Direct Action for Rights and Equality is hoping to support Rivera and other renters like him by putting rent-stabilization on the Providence ballot this fall, DARE advocates announced at a press conference in February. The initiative would establish the right to a year-long lease and enact regulations that allow rent to increase only once a year and by no more than four percent, said Christopher Samih-Rotondo, community organizer for the Tenant and Homeowner Association at DARE. It would also set up a rent board to publish annual reports on Rhode Island property and mediate disputes between landlords and tenants, he added.
In order to make it on the city ballot in November, the initiative must collect at least 6,000 signatures from Rhode Island residents. DARE plans to submit the first 1,000 signatures in the next two weeks, Samih-Rotondo said.
The rent-stabilization campaign comes as more and more renters enter the private housing market in Providence, said Steven Fischbach, supervising attorney for Rhode Island Legal Services Housing Law Center and Foreclosure Prevention Project. The hike in renters follows a foreclosure crisis that dominated the city in the mid-2000s, when high-interest, flexible and non-sustainable loans made it nearly impossible for homeowners to maintain their homes. As a result, many homeowners became renters, Fischbach said.
“Former homeowners have been pushed into the private rental market. … And the rental market is not set up to absorb them,” Fischbach said, adding that poor credit statuses caused by the crisis make it difficult for potential renters to borrow money.
The large volume of foreclosures created an excess of relatively low-price housing for investors to purchase, which often forces residents out of their homes to make room for businesses, Fischbach said.
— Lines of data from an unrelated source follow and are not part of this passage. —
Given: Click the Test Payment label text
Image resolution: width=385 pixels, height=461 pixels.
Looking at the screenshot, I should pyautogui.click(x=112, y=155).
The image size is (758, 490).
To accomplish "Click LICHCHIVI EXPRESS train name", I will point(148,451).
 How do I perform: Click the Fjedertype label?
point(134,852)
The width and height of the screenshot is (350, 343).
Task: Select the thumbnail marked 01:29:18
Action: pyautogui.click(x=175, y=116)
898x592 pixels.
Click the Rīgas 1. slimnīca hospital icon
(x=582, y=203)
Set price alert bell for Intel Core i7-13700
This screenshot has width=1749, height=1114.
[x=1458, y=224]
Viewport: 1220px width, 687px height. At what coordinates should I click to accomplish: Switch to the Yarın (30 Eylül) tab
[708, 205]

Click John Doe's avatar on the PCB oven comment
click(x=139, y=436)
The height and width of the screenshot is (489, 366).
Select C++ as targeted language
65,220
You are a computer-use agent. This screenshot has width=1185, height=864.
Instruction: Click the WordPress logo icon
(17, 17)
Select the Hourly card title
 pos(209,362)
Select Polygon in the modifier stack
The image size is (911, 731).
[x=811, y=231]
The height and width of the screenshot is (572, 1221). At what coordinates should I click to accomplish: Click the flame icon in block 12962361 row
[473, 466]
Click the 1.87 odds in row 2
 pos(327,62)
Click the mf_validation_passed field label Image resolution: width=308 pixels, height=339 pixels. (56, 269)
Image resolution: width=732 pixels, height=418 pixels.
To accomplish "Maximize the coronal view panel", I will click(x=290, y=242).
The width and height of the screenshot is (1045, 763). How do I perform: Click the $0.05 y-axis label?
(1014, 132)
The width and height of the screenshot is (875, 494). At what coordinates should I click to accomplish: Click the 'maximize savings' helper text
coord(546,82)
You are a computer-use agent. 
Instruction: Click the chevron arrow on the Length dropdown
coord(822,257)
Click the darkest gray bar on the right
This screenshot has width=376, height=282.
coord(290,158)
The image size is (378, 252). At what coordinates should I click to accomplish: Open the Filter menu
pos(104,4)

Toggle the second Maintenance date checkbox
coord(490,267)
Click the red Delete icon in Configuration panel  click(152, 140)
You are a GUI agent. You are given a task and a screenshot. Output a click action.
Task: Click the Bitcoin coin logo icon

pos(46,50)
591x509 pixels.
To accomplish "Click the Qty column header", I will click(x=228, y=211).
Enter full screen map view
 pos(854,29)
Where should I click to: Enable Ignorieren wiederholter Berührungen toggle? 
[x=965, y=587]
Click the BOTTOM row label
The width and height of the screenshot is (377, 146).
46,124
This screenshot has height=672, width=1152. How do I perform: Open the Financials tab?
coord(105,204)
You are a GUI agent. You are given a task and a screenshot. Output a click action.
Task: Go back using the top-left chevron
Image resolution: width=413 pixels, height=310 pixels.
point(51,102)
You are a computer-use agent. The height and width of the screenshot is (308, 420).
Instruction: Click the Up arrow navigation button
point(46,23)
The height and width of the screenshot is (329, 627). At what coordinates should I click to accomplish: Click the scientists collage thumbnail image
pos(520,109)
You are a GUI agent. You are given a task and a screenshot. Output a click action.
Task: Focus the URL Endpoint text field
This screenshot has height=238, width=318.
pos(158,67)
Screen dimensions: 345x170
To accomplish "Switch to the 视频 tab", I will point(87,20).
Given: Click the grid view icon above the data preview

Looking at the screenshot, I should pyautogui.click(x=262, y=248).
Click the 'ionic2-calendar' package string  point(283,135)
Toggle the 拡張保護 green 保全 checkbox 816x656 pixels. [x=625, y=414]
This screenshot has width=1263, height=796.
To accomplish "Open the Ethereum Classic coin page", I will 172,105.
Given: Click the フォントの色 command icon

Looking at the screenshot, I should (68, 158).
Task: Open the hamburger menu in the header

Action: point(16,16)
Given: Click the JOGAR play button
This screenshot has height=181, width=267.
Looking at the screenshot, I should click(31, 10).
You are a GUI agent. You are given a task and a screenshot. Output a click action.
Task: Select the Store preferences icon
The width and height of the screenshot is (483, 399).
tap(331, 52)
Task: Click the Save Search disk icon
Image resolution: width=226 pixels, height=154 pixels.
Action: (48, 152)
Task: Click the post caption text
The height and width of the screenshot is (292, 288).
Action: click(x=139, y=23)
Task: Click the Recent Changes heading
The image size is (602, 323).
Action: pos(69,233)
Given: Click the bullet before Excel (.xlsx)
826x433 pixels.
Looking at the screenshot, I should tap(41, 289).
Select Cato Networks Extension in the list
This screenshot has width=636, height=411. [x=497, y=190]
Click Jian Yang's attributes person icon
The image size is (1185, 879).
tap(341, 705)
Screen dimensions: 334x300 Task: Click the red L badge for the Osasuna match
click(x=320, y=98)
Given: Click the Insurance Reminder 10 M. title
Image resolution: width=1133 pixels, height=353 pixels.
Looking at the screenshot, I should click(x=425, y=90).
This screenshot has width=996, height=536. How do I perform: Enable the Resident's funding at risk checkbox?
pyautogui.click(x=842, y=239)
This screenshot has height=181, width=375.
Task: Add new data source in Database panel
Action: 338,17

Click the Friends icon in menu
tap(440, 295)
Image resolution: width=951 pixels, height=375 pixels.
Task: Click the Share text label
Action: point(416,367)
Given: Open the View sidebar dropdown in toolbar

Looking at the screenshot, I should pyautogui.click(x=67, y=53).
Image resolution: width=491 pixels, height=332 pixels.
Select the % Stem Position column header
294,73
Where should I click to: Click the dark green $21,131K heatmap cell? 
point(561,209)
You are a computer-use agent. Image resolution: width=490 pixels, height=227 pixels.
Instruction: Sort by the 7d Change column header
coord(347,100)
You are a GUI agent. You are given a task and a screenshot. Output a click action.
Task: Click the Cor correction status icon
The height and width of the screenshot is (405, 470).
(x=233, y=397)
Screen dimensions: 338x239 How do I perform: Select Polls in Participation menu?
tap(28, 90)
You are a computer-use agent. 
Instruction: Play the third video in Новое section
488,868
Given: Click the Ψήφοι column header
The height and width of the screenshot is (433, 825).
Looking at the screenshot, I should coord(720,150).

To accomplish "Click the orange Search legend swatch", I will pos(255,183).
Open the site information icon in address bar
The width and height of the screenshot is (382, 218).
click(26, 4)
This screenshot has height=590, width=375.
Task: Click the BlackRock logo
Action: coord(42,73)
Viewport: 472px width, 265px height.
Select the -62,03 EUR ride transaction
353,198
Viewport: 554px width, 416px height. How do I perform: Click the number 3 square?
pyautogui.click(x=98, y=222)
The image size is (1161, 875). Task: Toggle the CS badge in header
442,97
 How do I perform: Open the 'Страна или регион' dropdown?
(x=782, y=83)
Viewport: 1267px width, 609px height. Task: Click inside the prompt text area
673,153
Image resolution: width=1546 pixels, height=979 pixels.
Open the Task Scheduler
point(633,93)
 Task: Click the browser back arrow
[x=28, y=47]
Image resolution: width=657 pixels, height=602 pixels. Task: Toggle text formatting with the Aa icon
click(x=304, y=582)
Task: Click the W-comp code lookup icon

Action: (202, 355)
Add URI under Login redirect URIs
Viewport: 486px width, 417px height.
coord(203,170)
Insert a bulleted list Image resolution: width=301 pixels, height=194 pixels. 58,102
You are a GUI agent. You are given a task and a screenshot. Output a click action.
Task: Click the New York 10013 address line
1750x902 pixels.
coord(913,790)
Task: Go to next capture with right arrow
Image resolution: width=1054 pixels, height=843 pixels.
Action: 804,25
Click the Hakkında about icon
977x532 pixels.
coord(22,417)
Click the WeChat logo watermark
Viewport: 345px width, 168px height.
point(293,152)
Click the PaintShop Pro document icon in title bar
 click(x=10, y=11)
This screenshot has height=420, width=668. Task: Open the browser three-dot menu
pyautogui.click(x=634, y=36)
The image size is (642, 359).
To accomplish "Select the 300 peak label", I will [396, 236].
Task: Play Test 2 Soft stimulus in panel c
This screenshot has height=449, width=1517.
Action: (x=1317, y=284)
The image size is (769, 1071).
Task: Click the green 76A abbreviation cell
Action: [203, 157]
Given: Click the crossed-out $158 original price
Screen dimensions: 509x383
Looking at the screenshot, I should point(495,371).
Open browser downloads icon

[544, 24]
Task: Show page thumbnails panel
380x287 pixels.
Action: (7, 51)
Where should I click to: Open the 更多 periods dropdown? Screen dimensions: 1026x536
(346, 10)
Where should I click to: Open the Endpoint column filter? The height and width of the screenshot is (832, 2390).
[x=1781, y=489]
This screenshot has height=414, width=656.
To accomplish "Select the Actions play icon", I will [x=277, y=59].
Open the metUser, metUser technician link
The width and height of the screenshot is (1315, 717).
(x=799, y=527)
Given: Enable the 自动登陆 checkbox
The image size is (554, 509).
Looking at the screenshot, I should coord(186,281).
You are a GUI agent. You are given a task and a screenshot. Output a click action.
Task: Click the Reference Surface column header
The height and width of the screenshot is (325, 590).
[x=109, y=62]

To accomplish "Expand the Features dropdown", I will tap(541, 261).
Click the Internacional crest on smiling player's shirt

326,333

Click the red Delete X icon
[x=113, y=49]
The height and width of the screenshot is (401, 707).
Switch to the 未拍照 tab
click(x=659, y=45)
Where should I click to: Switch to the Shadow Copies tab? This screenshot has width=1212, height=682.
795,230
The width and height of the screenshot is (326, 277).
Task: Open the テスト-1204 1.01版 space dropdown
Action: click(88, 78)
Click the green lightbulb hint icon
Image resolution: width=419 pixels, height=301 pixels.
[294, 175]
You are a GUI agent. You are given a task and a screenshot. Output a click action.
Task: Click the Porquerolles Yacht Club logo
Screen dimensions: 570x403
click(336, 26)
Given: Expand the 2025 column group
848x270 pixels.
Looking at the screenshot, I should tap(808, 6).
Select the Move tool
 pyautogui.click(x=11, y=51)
For instance, the Trottier family at 40 Grove St. in Federal Hill is facing eviction after the local rental business Providence Student Living purchased the three-family house to lease at a higher price to students, The Providence Journal reported.
Rent control would help mitigate the consequences of increased rent prices and investment presence, but the city needs to do more, said Betsy Stubblefield Loucks, consultant for Rhode Island Alliance for Healthy Homes.
“Rent control is certainly a part of the picture of creating more affordable housing stock, but another huge part is healthy housing,” Loucks said, adding that Providence housing stock is one of the oldest in the country and often comes with lead and insulation issues. “We can’t just look at these short, quick fixes without a bigger, broader process.”
There is also concern among housing advocates that rent control could lead to the exclusion of certain communities in areas that are more desirable to live — landlords tend to try to give apartments with “good deals” to friends and family, she added.
In addition to DARE’s efforts, nonprofits and legislators in the state are working to address concerns around affordable housing.
The Housing Opportunities Initiative, a Housing Network of Rhode Island project, is designing a ten-year strategy to respond to the concerns around affordable housing in Providence, Loucks said. The State House has scheduled a hearing to discuss trusts and services for children around the state, she added.